I could feel the nothingness creeping on their doorstep. The lingering air that we could all smell the stech of, but never spoke of. With souls that had all but submitted to the turmoil and force of nature it all invited and came with. He had warned us yet we did not listen. Papi was dying, and we knew what was coming, yet they still acted so surprised. With death comes death of ego. To be humiliated by deterioration and the patronization of others when your body no longer functions as it should. When the first leg was taken, there was an illusion of hope. Because my mother was so strong willed, she cracked and caved in the already brittle rib bones of his chest. Inside there she spoke secrets of Nana. That she needed him, that he had to take care of her and her of him as they always had. They had all but one night together, and one breakfast together. He was trapped. There in his brain was his body taken away and his soul trapped without words. Words to no longer say he loved us. He couldn't say "my sweet girl"

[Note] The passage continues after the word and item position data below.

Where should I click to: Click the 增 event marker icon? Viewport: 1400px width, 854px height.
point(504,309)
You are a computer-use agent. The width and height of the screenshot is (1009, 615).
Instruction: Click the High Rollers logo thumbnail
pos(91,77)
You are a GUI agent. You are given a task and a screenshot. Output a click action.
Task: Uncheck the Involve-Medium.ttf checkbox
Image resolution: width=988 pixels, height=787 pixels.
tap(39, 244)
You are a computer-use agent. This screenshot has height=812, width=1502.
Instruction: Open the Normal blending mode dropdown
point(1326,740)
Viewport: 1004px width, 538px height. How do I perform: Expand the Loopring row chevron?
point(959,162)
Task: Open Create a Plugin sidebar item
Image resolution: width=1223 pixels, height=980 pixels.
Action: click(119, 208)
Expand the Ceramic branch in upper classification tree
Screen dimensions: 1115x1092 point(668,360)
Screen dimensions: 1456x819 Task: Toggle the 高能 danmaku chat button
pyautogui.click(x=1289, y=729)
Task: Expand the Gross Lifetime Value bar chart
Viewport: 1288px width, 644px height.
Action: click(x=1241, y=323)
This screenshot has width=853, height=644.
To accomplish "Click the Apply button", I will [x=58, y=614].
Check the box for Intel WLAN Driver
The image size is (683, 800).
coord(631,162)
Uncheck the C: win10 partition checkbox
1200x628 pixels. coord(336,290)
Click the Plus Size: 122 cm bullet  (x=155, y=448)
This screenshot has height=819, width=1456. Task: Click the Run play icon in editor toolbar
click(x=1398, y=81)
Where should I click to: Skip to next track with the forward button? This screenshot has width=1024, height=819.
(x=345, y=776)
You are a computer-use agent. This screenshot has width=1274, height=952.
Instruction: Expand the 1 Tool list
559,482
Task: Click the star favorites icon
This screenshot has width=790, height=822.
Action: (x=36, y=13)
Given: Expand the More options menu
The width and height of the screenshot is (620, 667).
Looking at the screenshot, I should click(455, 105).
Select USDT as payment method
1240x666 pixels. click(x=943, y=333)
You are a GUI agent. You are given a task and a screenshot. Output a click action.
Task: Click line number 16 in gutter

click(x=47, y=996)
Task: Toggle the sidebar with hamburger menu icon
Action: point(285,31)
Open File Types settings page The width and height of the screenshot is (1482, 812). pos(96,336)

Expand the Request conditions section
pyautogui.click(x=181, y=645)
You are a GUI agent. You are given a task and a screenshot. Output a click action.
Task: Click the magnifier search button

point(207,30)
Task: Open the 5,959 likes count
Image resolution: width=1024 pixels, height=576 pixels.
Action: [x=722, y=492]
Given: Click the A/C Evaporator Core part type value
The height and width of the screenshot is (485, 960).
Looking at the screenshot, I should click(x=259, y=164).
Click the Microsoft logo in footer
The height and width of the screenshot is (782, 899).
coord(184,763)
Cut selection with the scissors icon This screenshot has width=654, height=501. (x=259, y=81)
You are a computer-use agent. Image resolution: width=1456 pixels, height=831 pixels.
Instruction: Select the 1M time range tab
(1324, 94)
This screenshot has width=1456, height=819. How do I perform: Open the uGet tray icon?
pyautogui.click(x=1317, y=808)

Paris body was gone, and on his bed there i saw him cry. I saw him plead. I washed his face one last time, and petted the mitt that pulled pitifully. They'd put a mitt on him to stop the half functioning hand from pulling at his IVs. Papi was such a tree of a man to me all my life. Sturdy, as if nothing could knock him down. His legs were tree trunks, and he was a druid with his elongated stride and weighted steps. Sometimes papi walked like he strolled with his hallucinations. Other times he'd bark them away. But then there in that bed, he pleaded with us.
My mother cried "I love you so"
He pleaded "Please let me go"
He stayed in that state until Nana told him he could pass. Imagine the will to deter death despite the damage.